Our society as well has put up gates that prevent these cries for help from being heard, especially in our cities divided by neighborhood boundaries, language, and culture. With the advent of the Internet and the immediacy for global news, we hear more about impoverished areas in Southeast Asia, Central and South America, or Africa before we "see" that which is before us.
On Sunday afternoon, May 31, Rabbi Stern opened a conference of over 100 Los Angeles community leaders at the Hollywood 7th Day Adventist Church with this story and message from the Talmud. Nearly 20 faith-based-groups affiliated with LA Voice PICO were represented as we assembled for this bi-annual Leadership Assembly to strengthen our bond with other religions and ethnicities in our greater L.A. community.
At the retreat, with the aid of a Spanish interpreter, we talked about the issues that LA Voice is tackling (affordable housing, immigration reform, health care issues), but most importantly, we spent time getting to know one another, sharing our congregational successes along with our challenges. We were one of two synagogues present. Stephen S. Wise Temple and IKAR were there to "open the gate."
Each congregational leader reported on their work to date. It was empowering to hear and be supported in our work thus far. All congregations are having similar one-on-ones and relationship building sessions with their members. The residents of Boyle Heights, along with other communities, were impressed with our 6 areas of potential engagement (see below). But along with this positive exchange, many questions were asked.

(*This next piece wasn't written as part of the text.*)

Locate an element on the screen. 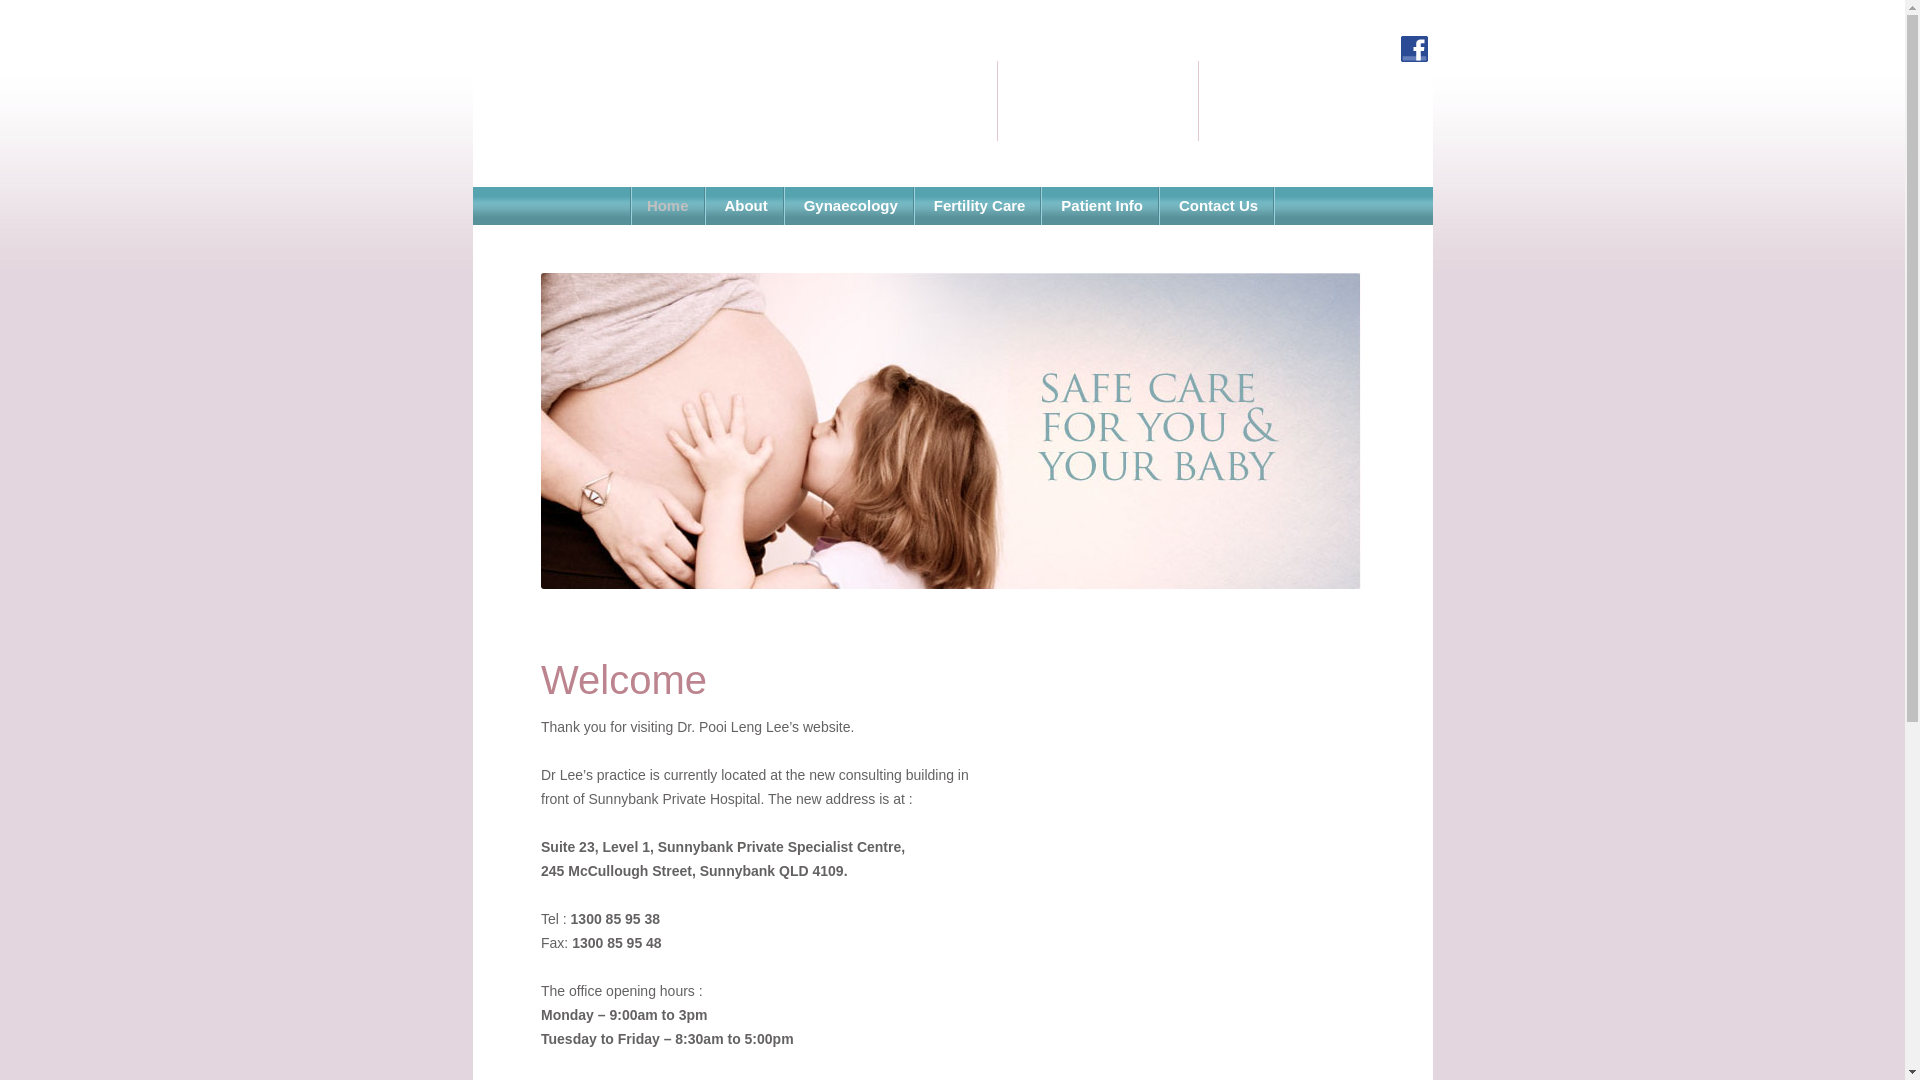 This screenshot has height=1080, width=1920. Fertility Care is located at coordinates (980, 206).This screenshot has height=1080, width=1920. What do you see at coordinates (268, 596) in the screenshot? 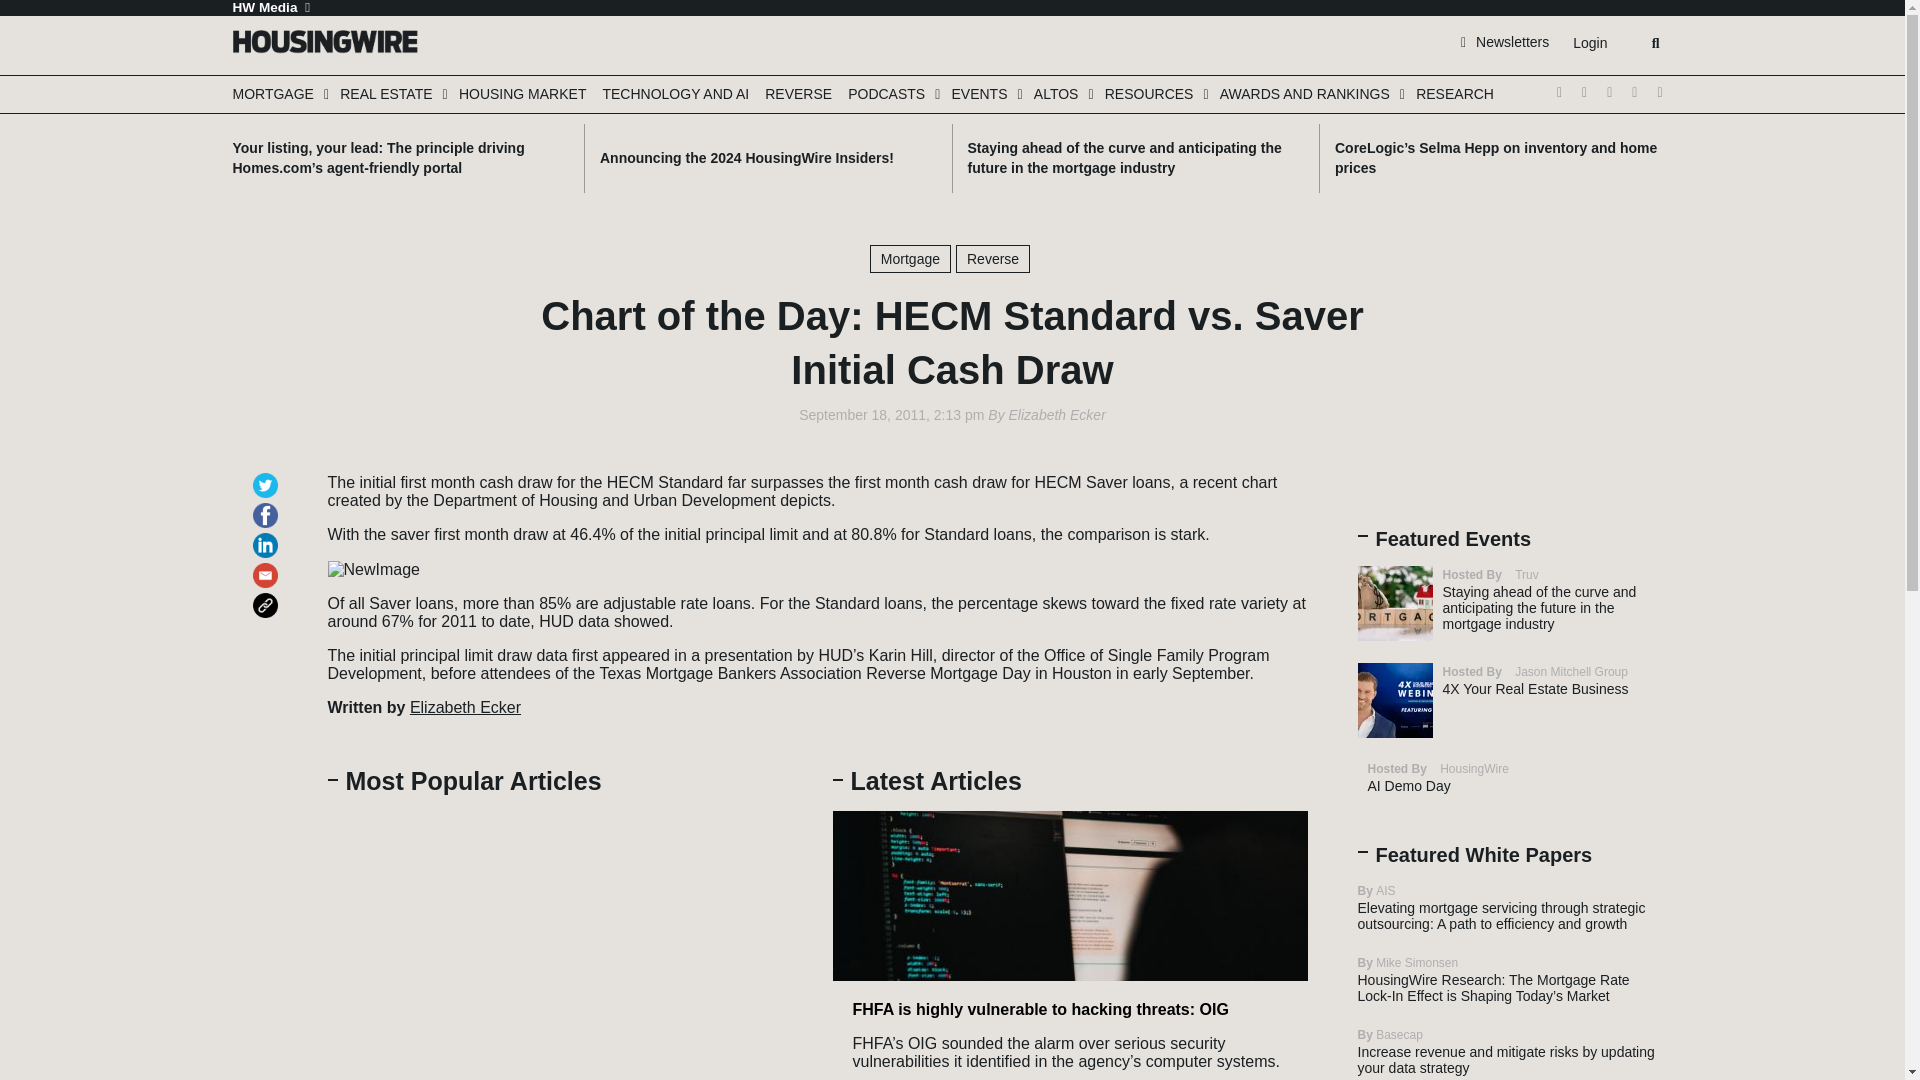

Why does LA Voice PICO exist with such strength at this time given all of the challenges in our city? What can we do differently now? One of the leaders of LA Voice Pico, Zach Hoover, outlined our cyclical vision of community interaction each item flowing into the next around a wheel: NECESSITY - What is lacking in our communities and what do we care about? CAPACITY - What are we capable of accomplishing together? OPPORTUNITY - Is there an opportunity today that meets our needs?
We need to take this opportunity and test and talk about current issues and realities. How does Stephen S. Wise Temple as a congregation respond to this call to action, to this need and opportunity at this time? What is our story going to be and how will we get closer? Acérquense a la gente. For the sake of our spiritual health and tikkun olam, we must start to open these gates and connect our lives to those who are most vulnerable. Do these actual and symbolic walls that we have built permit our apathy and passivity?
To become more engaged in our LA vision, attend the Town Hall Meeting at Stephen S. Wise Temple on Wednesday, June 17, 7:30 p.m. We'll roll out our Social Justice Plan with personal testimonials, a text study, and breakout groups.
As Rabbi Stern, Sharon Almany and the Social Justice Leadership team continue to reiterate to our Social Justice Leadership Team, at House Meetings, and from the bima, "This is among the most meaningful experiences that I have as a rabbi -- I want you to have that potential as well."